Entries for locating words and elements:
** BEGIN **

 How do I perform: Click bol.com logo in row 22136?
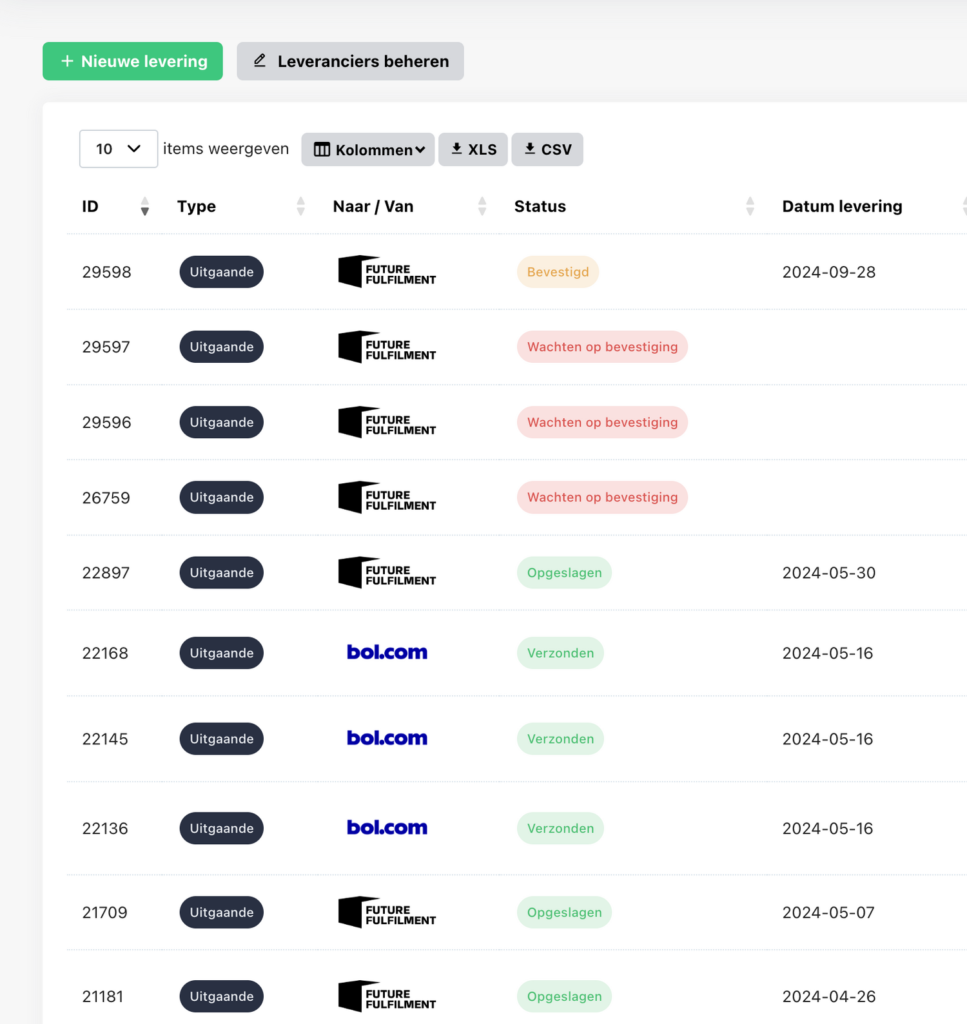pos(387,828)
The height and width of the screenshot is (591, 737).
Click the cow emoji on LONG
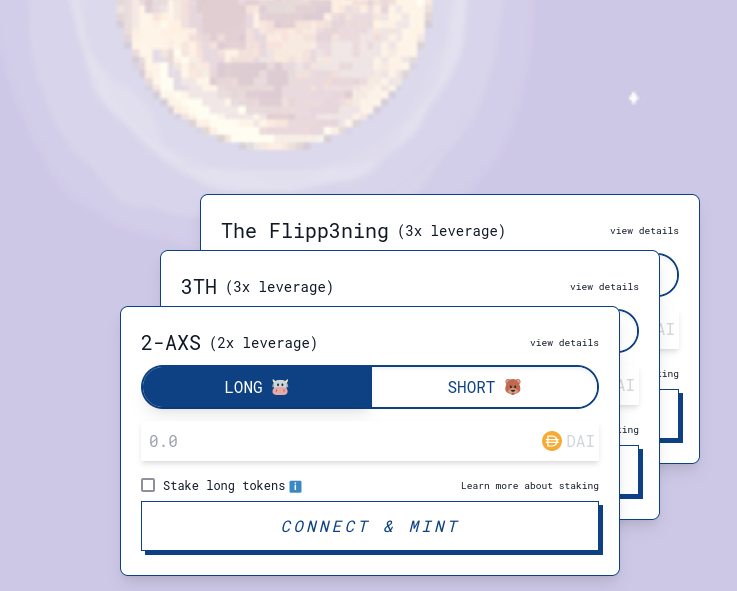tap(280, 387)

** END **

Revise the items above by changing "Click" to "Select" wherever it occurs and keeping everything else the same. Leave the pictures out of your answer.

- Expected answer:
 How do I perform: Select bol.com logo in row 22136?
pos(387,828)
The height and width of the screenshot is (591, 737).
Select the cow emoji on LONG
tap(280, 387)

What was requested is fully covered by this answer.